We believe private credit steps in when either 1) public loan markets become closed to sponsors with respect to certain transaction types, including second liens, “storied” (sub-investment-grade) credits, and the like; or 2) sponsors are seeking certain structural options (e.g., PIK loans), flexible underwriting, or other benefits discussed here. The upshot is that where some contraction in the size of the public loan market may occur during certain periods, this will ebb and flow over time in step with changing conditions.

It comes down to what matters most to sponsors and the level of demand within each market at a given point in time. We believe this dynamic could potentially have more negative implications for upper middle market private credit than the BSL market, given that public credit already pays lower spreads and is less onerous for borrowers, requiring only weak documentation and no covenants. We don’t expect private credit to reach true parity with public loans on the cost of debt or documentation, given that some illiquidity premium must be in place to attract borrowers to this space.

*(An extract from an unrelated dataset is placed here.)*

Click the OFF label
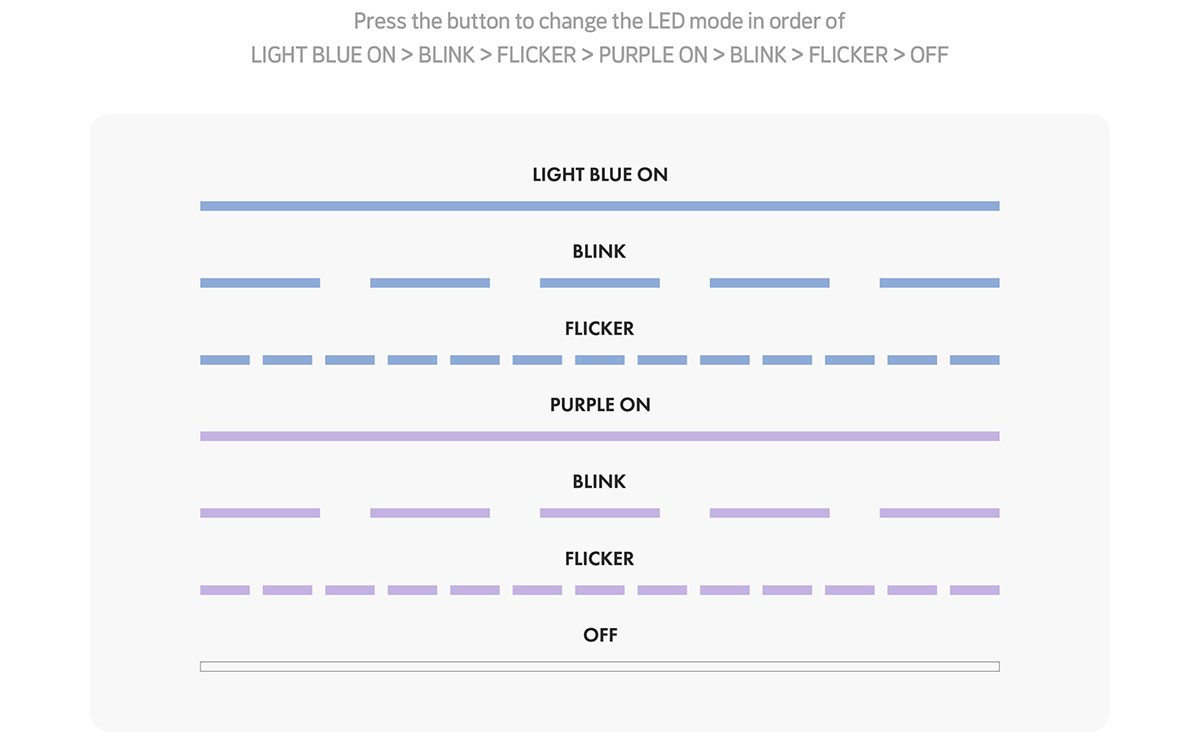Viewport: 1200px width, 750px height. [600, 635]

The relative attractiveness of private versus public credit markets for investors will come down to the risk-adjusted return potential of each market along with the investor’s diversification and liquidity needs, among other factors – and market conditions will continue to inform these determinations.

We believe successful investing in both leveraged loans and private credit requires an active approach founded on in-depth issuer research, robust risk assessment, and a strong understanding of the opportunities and challenges of each market. The question for investors is how to allocate between public and private credit markets to tap the benefits of each amid an economy and markets in flux and uncertainties about the potential timing and degree of interest rate cuts. We favor a flexible approach that seeks to help investors reap the benefits of both public and private credit by determining how best to deploy capital given current and expected conditions.

1 Source: Federal Reserve Note, “Private Credit: Characteristics and Risks” as of 23 February 2024 (underlying data from Preqin). Figure includes invested capital and dry powder.

2 Source: Federal Reserve Note, “Private Credit: Characteristics and Risks” as of 23 February 2024 (underlying data from Preqin). Figure includes invested capital and dry powder.

3 Source: Pitchbook as of 31 March 2024.

4 Source: Refinitiv LPC 1Q24 Private Deal Analysis.